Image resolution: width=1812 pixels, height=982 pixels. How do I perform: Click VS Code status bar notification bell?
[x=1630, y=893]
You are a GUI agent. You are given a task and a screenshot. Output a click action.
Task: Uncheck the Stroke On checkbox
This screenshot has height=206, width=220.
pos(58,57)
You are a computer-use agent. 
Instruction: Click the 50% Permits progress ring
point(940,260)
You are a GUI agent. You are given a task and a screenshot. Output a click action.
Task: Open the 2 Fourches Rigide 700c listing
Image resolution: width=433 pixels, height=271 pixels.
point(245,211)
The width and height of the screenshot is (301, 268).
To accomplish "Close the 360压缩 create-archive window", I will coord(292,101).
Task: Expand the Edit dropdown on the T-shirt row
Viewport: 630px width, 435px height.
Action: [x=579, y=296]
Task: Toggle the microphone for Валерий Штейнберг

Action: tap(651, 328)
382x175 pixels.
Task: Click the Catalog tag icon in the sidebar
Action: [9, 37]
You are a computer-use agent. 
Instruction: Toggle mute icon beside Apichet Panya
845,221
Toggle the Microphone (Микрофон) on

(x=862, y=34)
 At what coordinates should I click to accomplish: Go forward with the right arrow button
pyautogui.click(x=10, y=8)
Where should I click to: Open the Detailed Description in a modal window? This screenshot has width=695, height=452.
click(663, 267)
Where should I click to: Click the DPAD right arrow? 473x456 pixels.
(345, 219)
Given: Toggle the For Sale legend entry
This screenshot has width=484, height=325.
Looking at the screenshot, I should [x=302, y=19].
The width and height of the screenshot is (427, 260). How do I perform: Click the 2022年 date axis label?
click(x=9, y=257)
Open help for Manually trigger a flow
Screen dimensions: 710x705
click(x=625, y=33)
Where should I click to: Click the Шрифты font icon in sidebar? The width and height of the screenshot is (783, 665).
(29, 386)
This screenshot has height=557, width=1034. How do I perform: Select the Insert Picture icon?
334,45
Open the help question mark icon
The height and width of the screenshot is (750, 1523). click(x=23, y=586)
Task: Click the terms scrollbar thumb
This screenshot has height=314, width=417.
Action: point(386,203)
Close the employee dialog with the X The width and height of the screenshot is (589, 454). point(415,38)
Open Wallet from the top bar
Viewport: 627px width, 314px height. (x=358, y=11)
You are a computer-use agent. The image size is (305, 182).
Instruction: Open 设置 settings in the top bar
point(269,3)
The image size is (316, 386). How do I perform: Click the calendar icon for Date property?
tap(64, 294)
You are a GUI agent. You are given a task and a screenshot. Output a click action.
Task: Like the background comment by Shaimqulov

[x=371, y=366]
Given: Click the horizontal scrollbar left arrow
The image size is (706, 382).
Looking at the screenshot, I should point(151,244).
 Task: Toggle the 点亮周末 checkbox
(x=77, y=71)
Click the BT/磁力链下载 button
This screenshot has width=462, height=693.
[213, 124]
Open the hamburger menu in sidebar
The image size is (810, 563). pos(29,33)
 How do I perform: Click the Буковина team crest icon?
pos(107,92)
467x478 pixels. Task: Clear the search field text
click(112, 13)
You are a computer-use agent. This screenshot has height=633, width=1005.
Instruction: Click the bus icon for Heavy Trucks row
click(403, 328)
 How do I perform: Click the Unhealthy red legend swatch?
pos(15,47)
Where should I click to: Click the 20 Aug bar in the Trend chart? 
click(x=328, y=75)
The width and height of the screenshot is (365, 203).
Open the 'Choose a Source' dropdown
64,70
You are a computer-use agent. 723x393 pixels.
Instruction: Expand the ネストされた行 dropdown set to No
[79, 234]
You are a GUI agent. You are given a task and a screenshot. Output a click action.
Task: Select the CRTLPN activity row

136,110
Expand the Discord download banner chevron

____

## Task brief
Nothing in the records may change; output all of them exactly.

## Exercise response
Image resolution: width=1812 pixels, height=982 pixels. How do I perform: Click VS Code status bar notification bell?
[x=1630, y=893]
You are a GUI agent. You are given a task and a screenshot. Output a click action.
Task: Uncheck the Stroke On checkbox
This screenshot has height=206, width=220.
pos(58,57)
You are a computer-use agent. 
Instruction: Click the 50% Permits progress ring
point(940,260)
You are a GUI agent. You are given a task and a screenshot. Output a click action.
Task: Open the 2 Fourches Rigide 700c listing
Image resolution: width=433 pixels, height=271 pixels.
point(245,211)
The width and height of the screenshot is (301, 268).
To accomplish "Close the 360压缩 create-archive window", I will coord(292,101).
Task: Expand the Edit dropdown on the T-shirt row
Viewport: 630px width, 435px height.
Action: [x=579, y=296]
Task: Toggle the microphone for Валерий Штейнберг

Action: tap(651, 328)
382x175 pixels.
Task: Click the Catalog tag icon in the sidebar
Action: [9, 37]
You are a computer-use agent. 
Instruction: Toggle mute icon beside Apichet Panya
845,221
Toggle the Microphone (Микрофон) on

(x=862, y=34)
 At what coordinates should I click to accomplish: Go forward with the right arrow button
pyautogui.click(x=10, y=8)
Where should I click to: Open the Detailed Description in a modal window? This screenshot has width=695, height=452.
click(663, 267)
Where should I click to: Click the DPAD right arrow? 473x456 pixels.
(345, 219)
Given: Toggle the For Sale legend entry
This screenshot has width=484, height=325.
Looking at the screenshot, I should [x=302, y=19].
The width and height of the screenshot is (427, 260). How do I perform: Click the 2022年 date axis label?
click(x=9, y=257)
Open help for Manually trigger a flow
Screen dimensions: 710x705
click(x=625, y=33)
Where should I click to: Click the Шрифты font icon in sidebar? The width and height of the screenshot is (783, 665).
(29, 386)
This screenshot has height=557, width=1034. How do I perform: Select the Insert Picture icon?
334,45
Open the help question mark icon
The height and width of the screenshot is (750, 1523). click(x=23, y=586)
Task: Click the terms scrollbar thumb
This screenshot has height=314, width=417.
Action: point(386,203)
Close the employee dialog with the X The width and height of the screenshot is (589, 454). point(415,38)
Open Wallet from the top bar
Viewport: 627px width, 314px height. (x=358, y=11)
You are a computer-use agent. The image size is (305, 182).
Instruction: Open 设置 settings in the top bar
point(269,3)
The image size is (316, 386). How do I perform: Click the calendar icon for Date property?
tap(64, 294)
You are a GUI agent. You are given a task and a screenshot. Output a click action.
Task: Like the background comment by Shaimqulov

[x=371, y=366]
Given: Click the horizontal scrollbar left arrow
The image size is (706, 382).
Looking at the screenshot, I should point(151,244).
 Task: Toggle the 点亮周末 checkbox
(x=77, y=71)
Click the BT/磁力链下载 button
This screenshot has width=462, height=693.
[213, 124]
Open the hamburger menu in sidebar
The image size is (810, 563). pos(29,33)
 How do I perform: Click the Буковина team crest icon?
pos(107,92)
467x478 pixels. Task: Clear the search field text
click(112, 13)
You are a computer-use agent. This screenshot has height=633, width=1005.
Instruction: Click the bus icon for Heavy Trucks row
click(403, 328)
 How do I perform: Click the Unhealthy red legend swatch?
pos(15,47)
Where should I click to: Click the 20 Aug bar in the Trend chart? 
click(x=328, y=75)
The width and height of the screenshot is (365, 203).
Open the 'Choose a Source' dropdown
64,70
You are a computer-use agent. 723x393 pixels.
Instruction: Expand the ネストされた行 dropdown set to No
[79, 234]
You are a GUI agent. You are given a task and a screenshot. Output a click action.
Task: Select the CRTLPN activity row

136,110
Expand the Discord download banner chevron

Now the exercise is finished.